Finding purpose at Target

When do you get involved?

I was gallivanting through my local target store, decked out in a Southern Belle costume, including a wide brimmed straw hat, lace fan and short gloves. There are two ways you can travel when dressed like that.

A gallivant and a stroll. And I was running too late to stroll.

A man stopped his friend and pointed at me and said, “Now, that’s class.” I logged it in my memory forever–it was hilarious.

I only had two items, the lanes were full, I spot one down the way that seemed to be moving faster and then I hear, in a furious male voice.

“You don’t FUCKING listen. You don’t EVER fucking listen.”

And my heart skipped a beat-I look down the lane i was just passing by and a man has a young boy (around 12) by the neck, face down on the counter top. I stopped–and then consciously plant myself behind them. He does it again. The kid behind the counter is shaken but trying not to get involved, answering this guys questions about his cartwheel app. Very nonchalantly for someone who is also manhandling a human being. He was an expert.

I saw Target employees looking–pretending to busy themselves nearby, their eyes shifted in his direction. Have you ever been in the presence of something so intense, it feels like no one breathing?

This boy was autistic. He was also calm. He wasn’t throwing a fit. He was reaching for M&Ms-like my 1 year old does. The only word he said was ‘fuck’ with his face pushed into a conveyor belt. I watched the dads hands grip into his skin through his t-shirt. Even when he was perfectly still the dad had an iron clad grip on him-digging through his clothes to reach his skin. THEN, he has the audacity to look at me and say:

“Sorry for the wait.”

My face twisted in disgust. I know I can’t hide my feelings-so it was clear how I felt.

THEN, he did it AGAIN. At the top of his bleeding lungs.

“MICHAEL, YOU DON’T FUCKING LISTEN!” And twisted his fingers into his back.

“Is he okay,” I asked. I couldn’t take it anymore.

“He’s fine, he doesn’t fucking listen.”

“You’re leaving red marks all over his body,” I pointed to all the red splotches on his neck and arms. “It’s making everyone–me, it’s making me so uncomfortable.”

And this guy lost it. He is looking at me dead in the eye, red faced and again as loud as his voice could get:


His frustration was palpable. He was shaking. I was shaking. No, I can’t imagine the daily patience needed by parents of children with learning disabilities. But, I can imagine how you wouldn’t deal with it.

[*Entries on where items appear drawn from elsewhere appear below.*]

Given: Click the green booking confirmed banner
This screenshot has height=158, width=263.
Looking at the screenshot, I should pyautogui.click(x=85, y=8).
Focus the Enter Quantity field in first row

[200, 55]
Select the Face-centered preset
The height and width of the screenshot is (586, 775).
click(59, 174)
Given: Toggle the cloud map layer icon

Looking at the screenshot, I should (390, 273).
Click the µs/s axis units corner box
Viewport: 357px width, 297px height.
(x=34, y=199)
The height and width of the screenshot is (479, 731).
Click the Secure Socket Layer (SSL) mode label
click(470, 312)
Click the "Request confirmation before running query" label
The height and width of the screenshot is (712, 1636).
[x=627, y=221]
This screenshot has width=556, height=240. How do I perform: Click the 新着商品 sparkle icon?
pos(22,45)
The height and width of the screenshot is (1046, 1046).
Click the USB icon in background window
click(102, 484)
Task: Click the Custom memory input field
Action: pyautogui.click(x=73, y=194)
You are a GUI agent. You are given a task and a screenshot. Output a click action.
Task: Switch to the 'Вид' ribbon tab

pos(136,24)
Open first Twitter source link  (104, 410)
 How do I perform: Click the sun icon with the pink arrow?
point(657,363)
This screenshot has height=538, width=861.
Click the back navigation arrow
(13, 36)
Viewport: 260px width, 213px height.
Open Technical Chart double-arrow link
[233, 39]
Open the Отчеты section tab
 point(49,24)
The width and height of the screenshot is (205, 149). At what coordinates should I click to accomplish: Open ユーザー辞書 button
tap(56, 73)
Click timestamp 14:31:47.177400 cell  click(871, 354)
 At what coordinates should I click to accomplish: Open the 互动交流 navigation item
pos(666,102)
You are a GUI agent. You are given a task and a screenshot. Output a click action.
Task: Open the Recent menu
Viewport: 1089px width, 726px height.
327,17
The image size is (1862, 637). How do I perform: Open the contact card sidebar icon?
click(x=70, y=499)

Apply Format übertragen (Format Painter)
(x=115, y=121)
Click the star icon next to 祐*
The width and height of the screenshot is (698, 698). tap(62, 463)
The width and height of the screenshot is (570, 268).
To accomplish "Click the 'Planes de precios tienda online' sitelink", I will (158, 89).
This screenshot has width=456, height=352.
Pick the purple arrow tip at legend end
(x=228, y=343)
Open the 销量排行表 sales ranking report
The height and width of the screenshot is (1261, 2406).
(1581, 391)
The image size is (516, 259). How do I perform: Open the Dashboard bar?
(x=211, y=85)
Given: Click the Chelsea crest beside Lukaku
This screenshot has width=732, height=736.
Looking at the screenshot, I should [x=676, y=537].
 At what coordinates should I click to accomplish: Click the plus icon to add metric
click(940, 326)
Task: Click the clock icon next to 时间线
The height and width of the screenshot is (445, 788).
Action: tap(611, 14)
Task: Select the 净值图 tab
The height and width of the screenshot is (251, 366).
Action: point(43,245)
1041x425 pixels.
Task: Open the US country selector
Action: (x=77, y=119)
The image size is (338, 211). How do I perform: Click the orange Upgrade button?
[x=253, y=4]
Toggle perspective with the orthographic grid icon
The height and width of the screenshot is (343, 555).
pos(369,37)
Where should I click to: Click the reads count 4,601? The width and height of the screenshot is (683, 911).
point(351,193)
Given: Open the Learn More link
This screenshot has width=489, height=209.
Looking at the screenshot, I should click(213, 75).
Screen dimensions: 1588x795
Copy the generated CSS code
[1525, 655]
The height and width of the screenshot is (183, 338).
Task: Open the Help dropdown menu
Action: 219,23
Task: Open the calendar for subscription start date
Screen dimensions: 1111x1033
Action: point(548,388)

“When you do this in public, you make it everyone’s concern,” I eked out. He took of with his son and I could barely count my money out. The teller asked ME, if I was okay. Yeah dude, I’m fine.

I have a history of domestic violence. I can absolutely NOT watch someone be publicly humiliated and walk by like they’re not a human being themselves. I mean, should any of us? Turn a blind eye? We don’t know people’s situations-does that mean we shouldn’t question the bad things we see?

That morning I spent time at the Open Door Mission where I learned that 50 percent of women and children placed there are escaping Domestic Violence. It was a morning full of tragic fact and wonderful hearts and hope.

That night at my fundraiser, I saw a man I sent to jail over domestic violence 8 years ago. A man who violated me, while some people stood by silently and others came to my aid.

What is this theme? I believe in things being put in front of you for a reason. If it is part of your purpose in life, to take it on and make a change. Even when you would prefer to choose another cause.

My husband reminded me that he wasn’t there to protect me. He asked what if that guy had turned around and hit me or worse. I didn’t consider that in the moment.  He said that “these things happen around you and you soak them all in, you can’t take on everyone’s problems baby.” He’s right. And I get that. But if it happens in front of me, is it still not my problem? I have no definitive. Just questions, unresolved.

On the flip side, I wondered if I made it worse for the boy. If now, out of his own humiliation, the Dad would take it out on him. Take me, out on him. And the cycle continues.

So, I’d love some insight. The truth is in hindsight, the day was so full of dichotomy, coincidence, reality-it was sobering. (Despite the fundraisers free beer)

It felt like purpose.

Off thinking and praying,




2 thoughts on “Finding purpose at Target”

  1. That’s intense. There’s so much to that story- and everyone’s- that we don’t know. I guess what it comes down to is: when is the answer not love? If I need to restrain a child, it’s because other people are in danger (I’ve been in the situation about a dozen times probably). If I restrain him or her with love- arms around the abdomen and chest- I know I’m going to be hit and headbutted, but love is painful sometimes. It’s a decision that hurts. But when the storm is over, wouldn’t you rather find yourself in a hug than a choke-hold?


    1. Something like that went through my mind. I didn’t see ANY love. There was no parental glimmer in his eye that this was his son and he was proud of him, no matter what. And, maybe THAT’s the part that stayed with me the most.